During combat, a fellow Green Beret had had his Achilles tendon cut by a bullet. He had dropped in the same crooked manner as the pirate.
The man fell to one arm, screaming.
He was overrun, crabs scrabbling across his writhing body. But his wails continued, buried under the mass. For a moment, he surged back up. His mask had been stripped away, along with his nose, lips, and ears. His eyes were bloody ruins. He screamed one last time and fell back under the tide.
The other pirates fled in horrified panic, back to the tunnel, vanishing away. One man was cut off from the tunnel, pinned out on a spur of rock jutting off from the sea cliff. The crabs swelled toward him.
With a final cry he turned and leaped off the cliff.
More screams echoed up from the tunnel.
Like water down a drain, the sea of crabs swirled into the mouth of the tunnel, spiraling away in a red tide of razored claws.
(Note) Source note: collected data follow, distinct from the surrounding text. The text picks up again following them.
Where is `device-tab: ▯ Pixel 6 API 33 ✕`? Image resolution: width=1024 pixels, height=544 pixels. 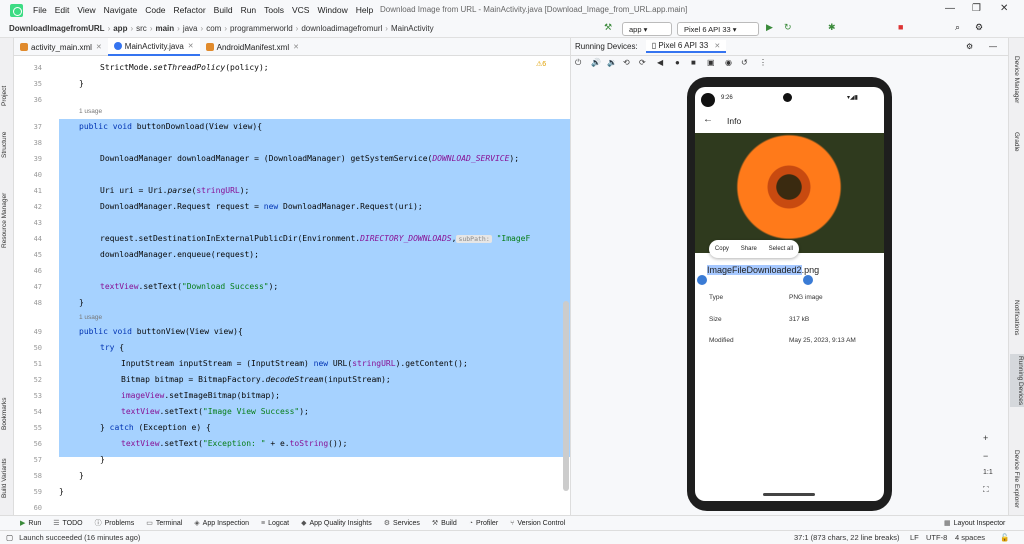 device-tab: ▯ Pixel 6 API 33 ✕ is located at coordinates (686, 46).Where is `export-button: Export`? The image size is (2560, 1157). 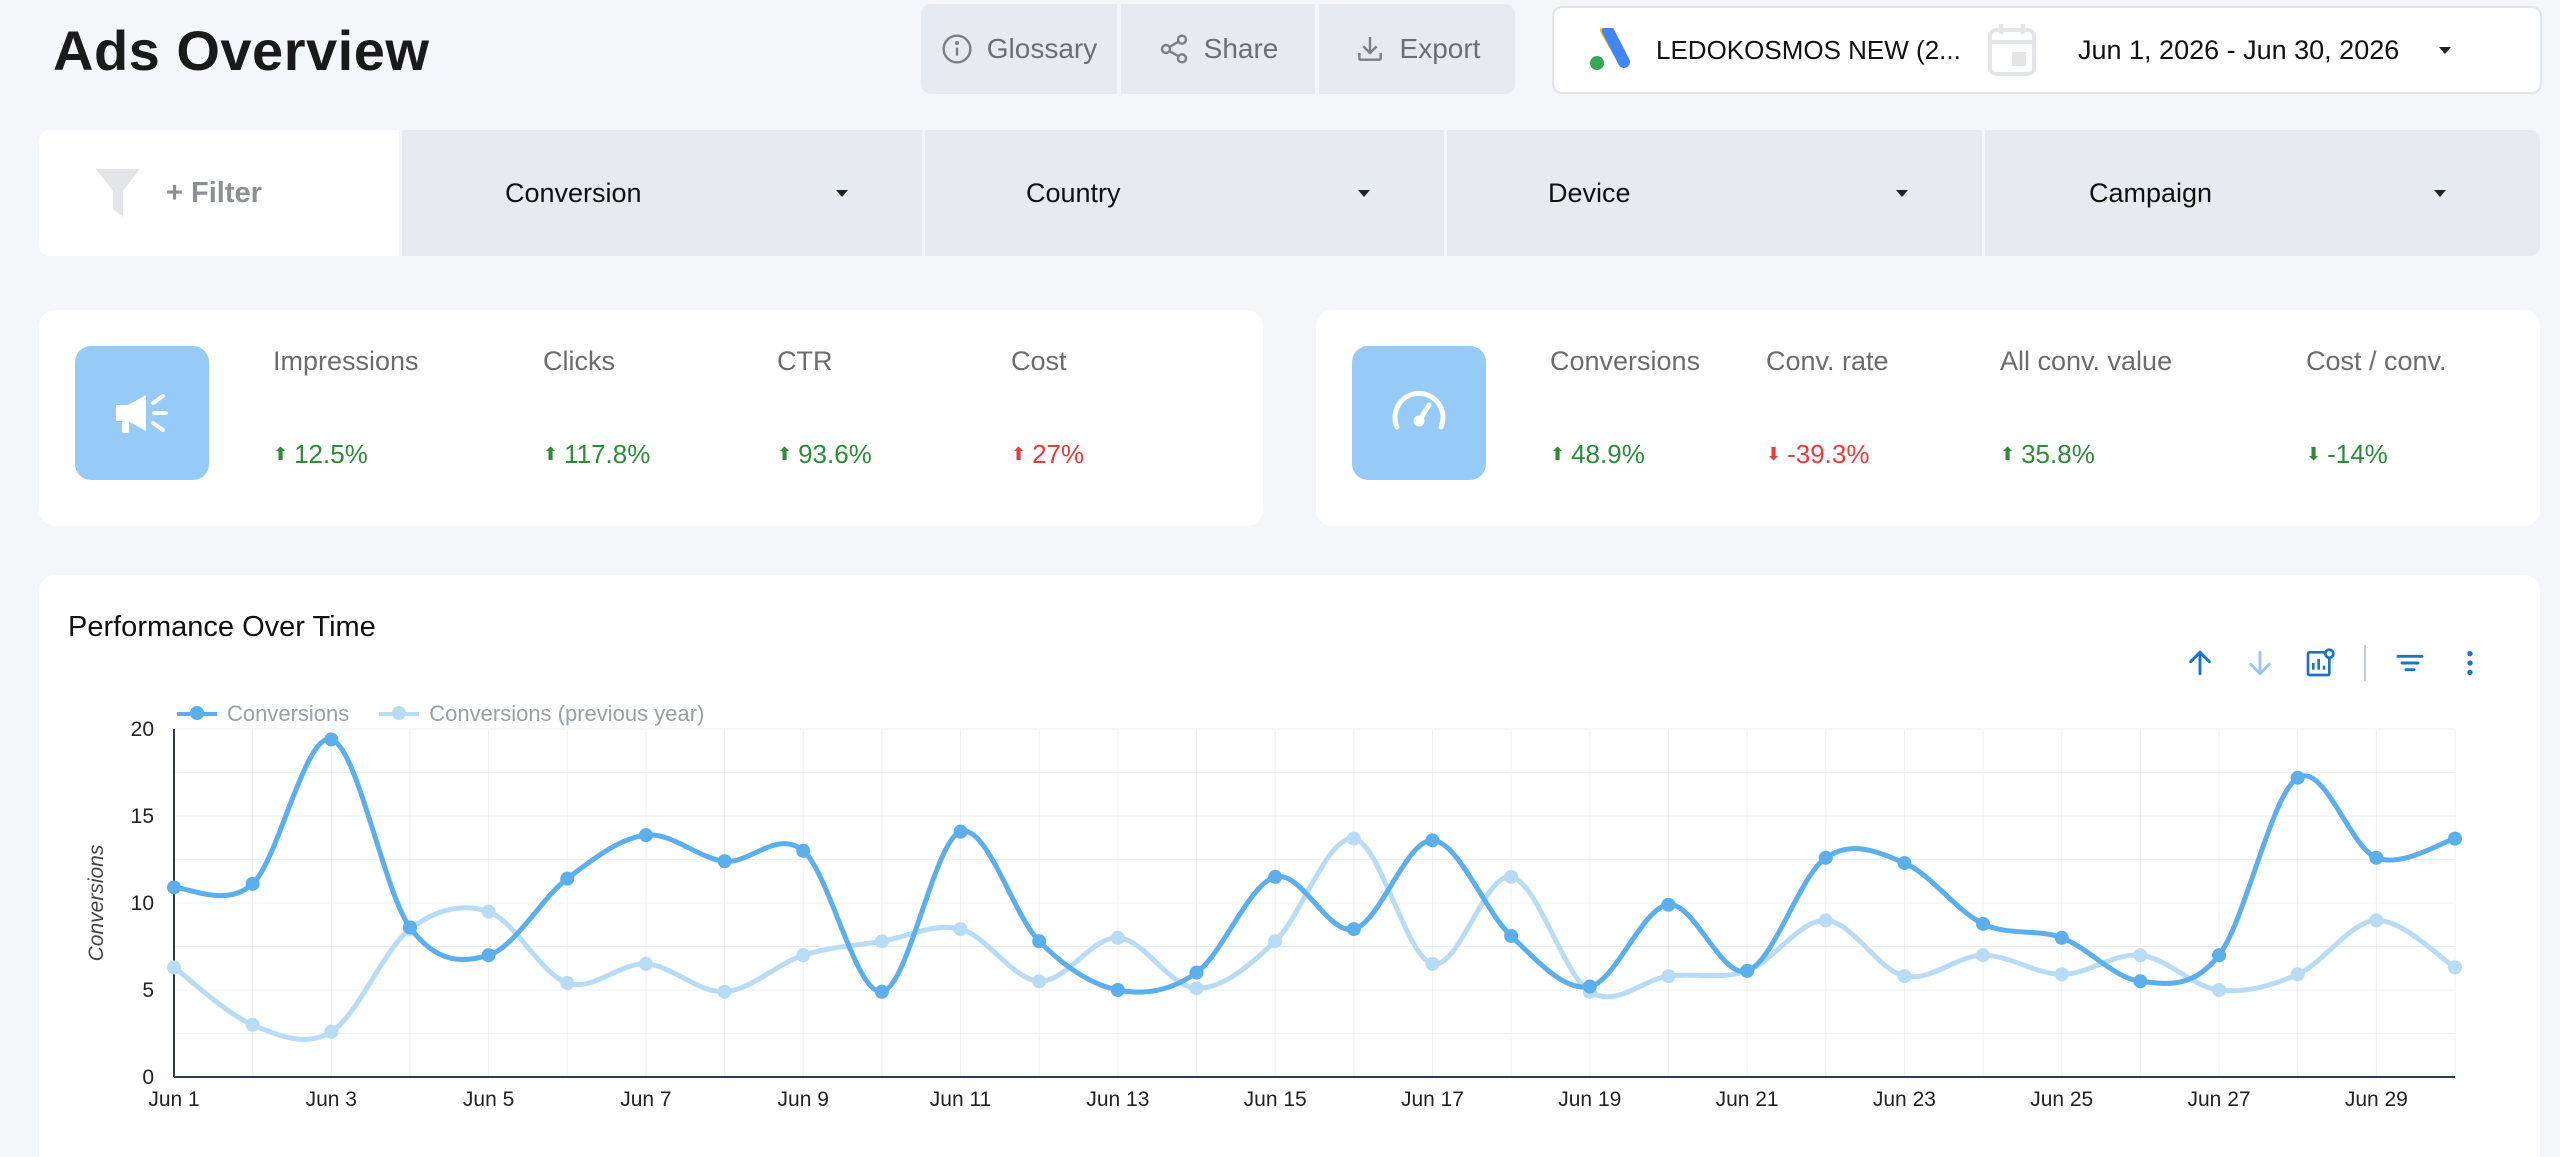
export-button: Export is located at coordinates (1417, 49).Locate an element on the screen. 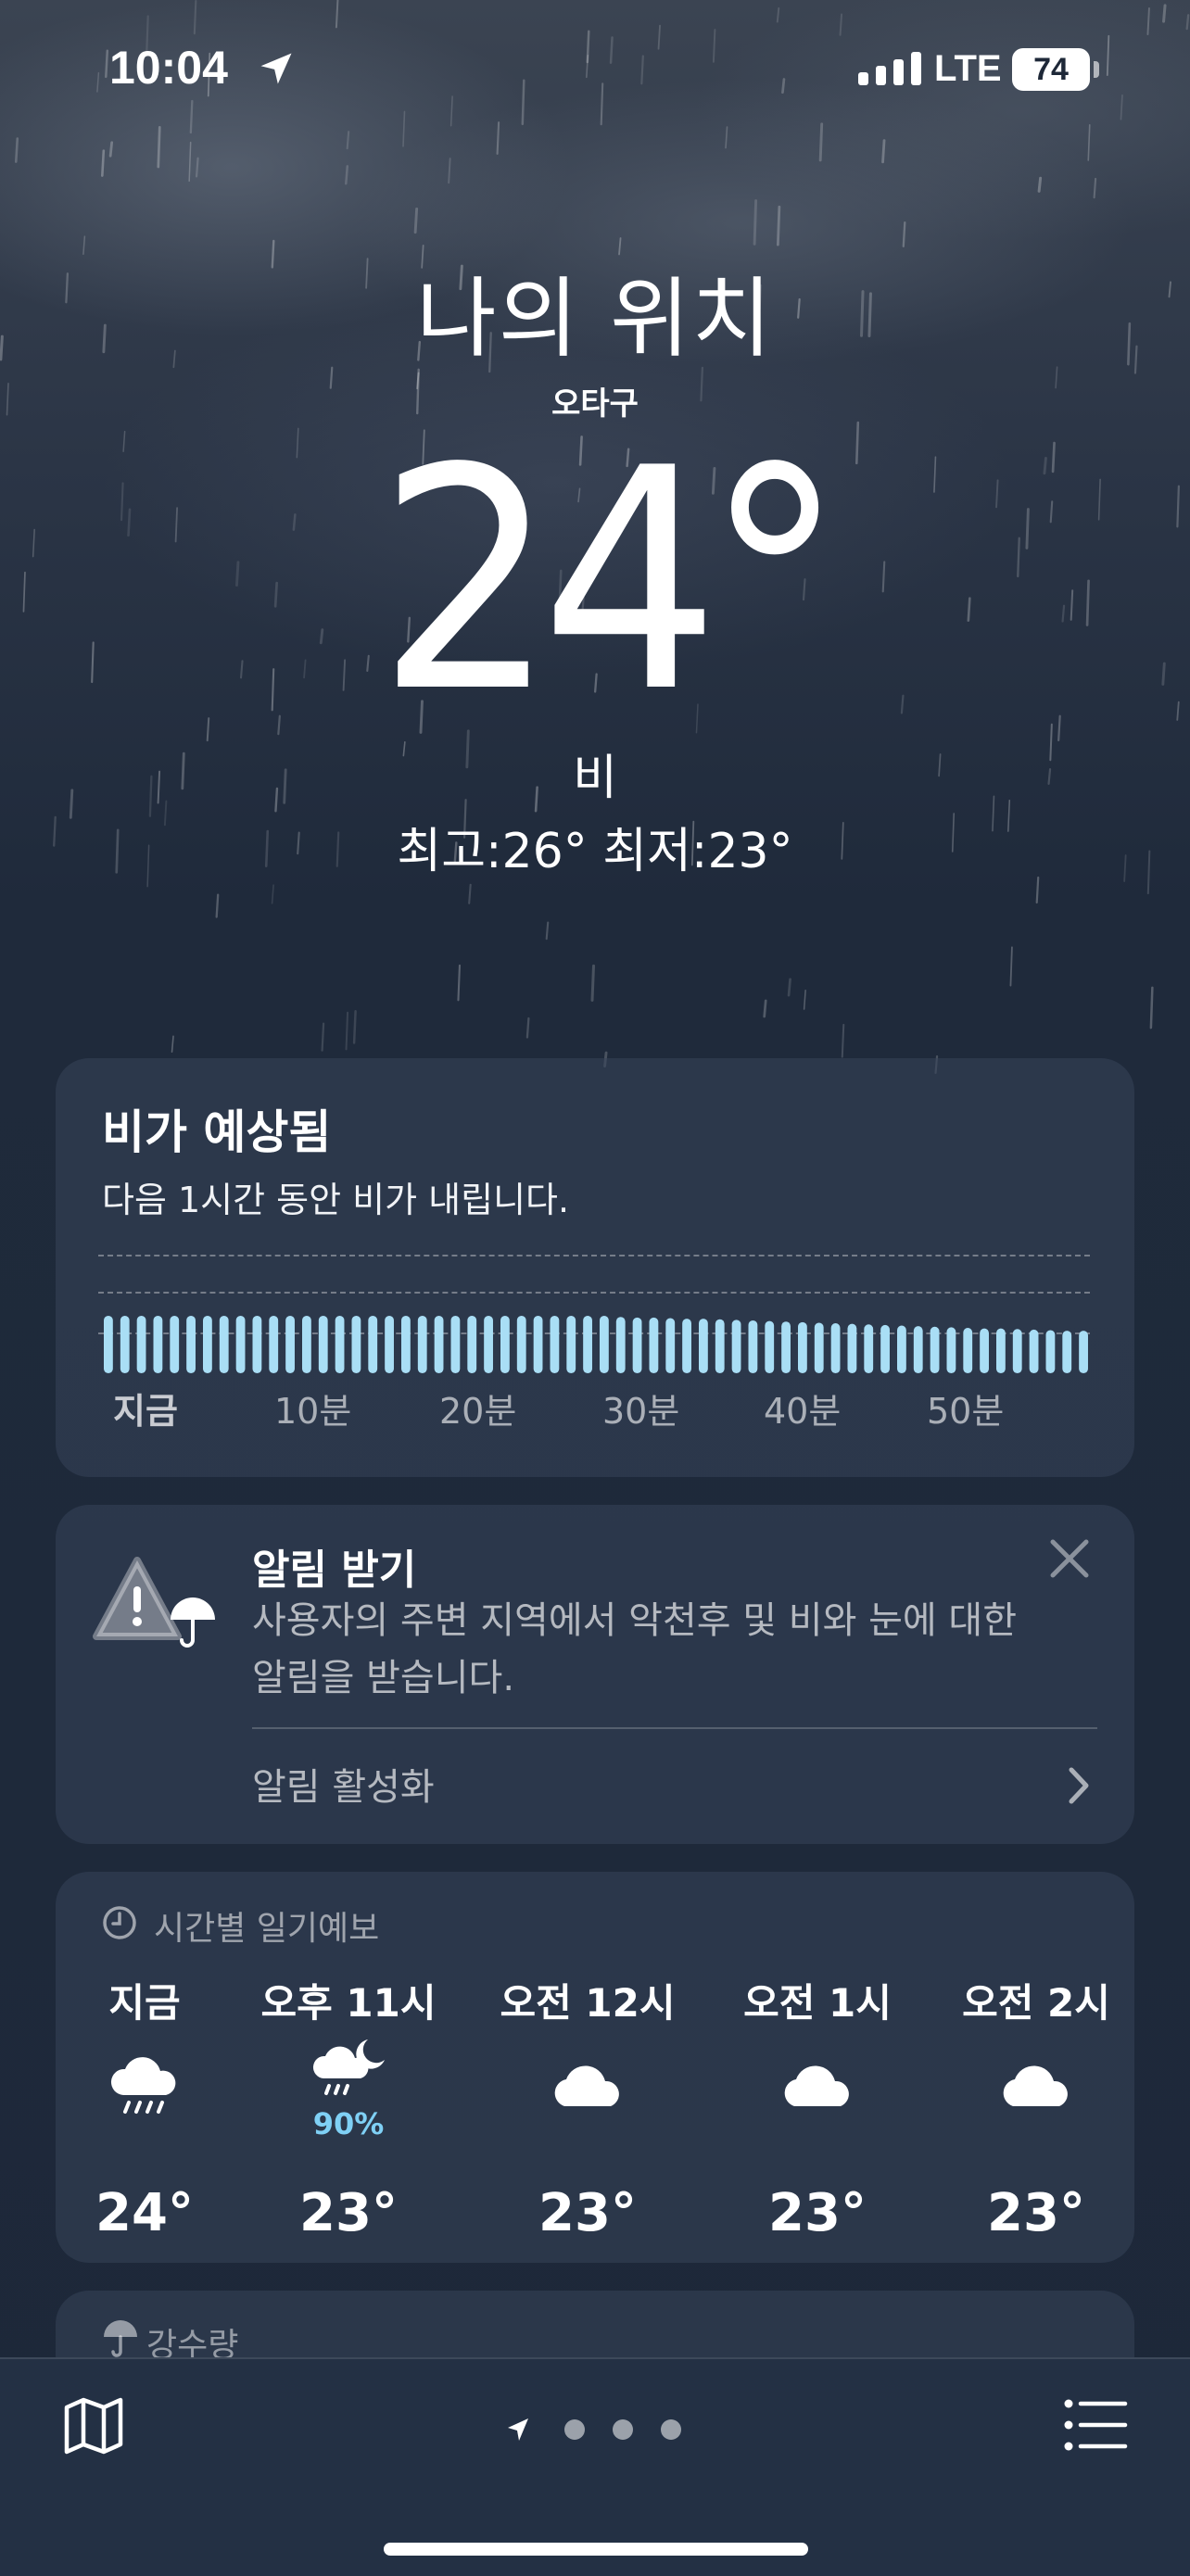  home-indicator is located at coordinates (596, 2550). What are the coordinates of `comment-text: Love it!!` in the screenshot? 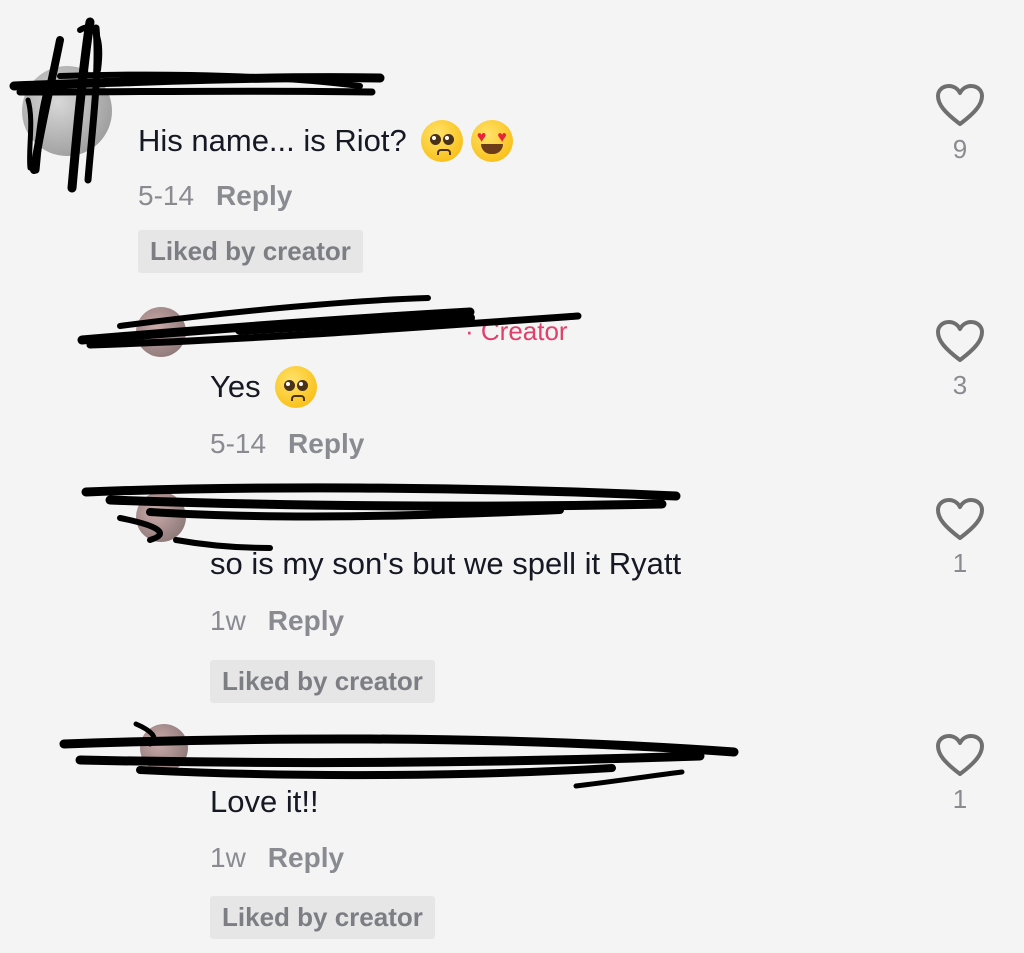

Monk found Graff panting heavily beside him, eyes unblinking.
He reached and touched the man. He flinched.
“We have to go. Before the crabs decide to return to their forest.”
Graff allowed himself to be led down to the forest floor. There were still hundreds of crabs down here; they moved cautiously through them.
Monk broke off a feathery branch of the chestnut tree and swept away any of the crabs that got too near.
Slowly Graff seemed to return to himself, to settle back into his own skin. “I…I want one of those crabs.”
“We’ll have a crabfeed when we get back to the ship.”
“No. For study. Somehow they survived the toxic cloud. It could be important.” The researcher’s voice steadied, in his element.
“Okay,” Monk said. “Considering we left all our samples behind, we shouldn’t return to the ship empty-handed.”
He reached down and snagged up one of the smaller crabs with his prosthetic hand, grabbing it by the back of its shell. The feisty fellow snapped its claws backward at him, straining to get him.
“Hey, no marring the merchandise, buddy. New fingers come out of my paycheck.”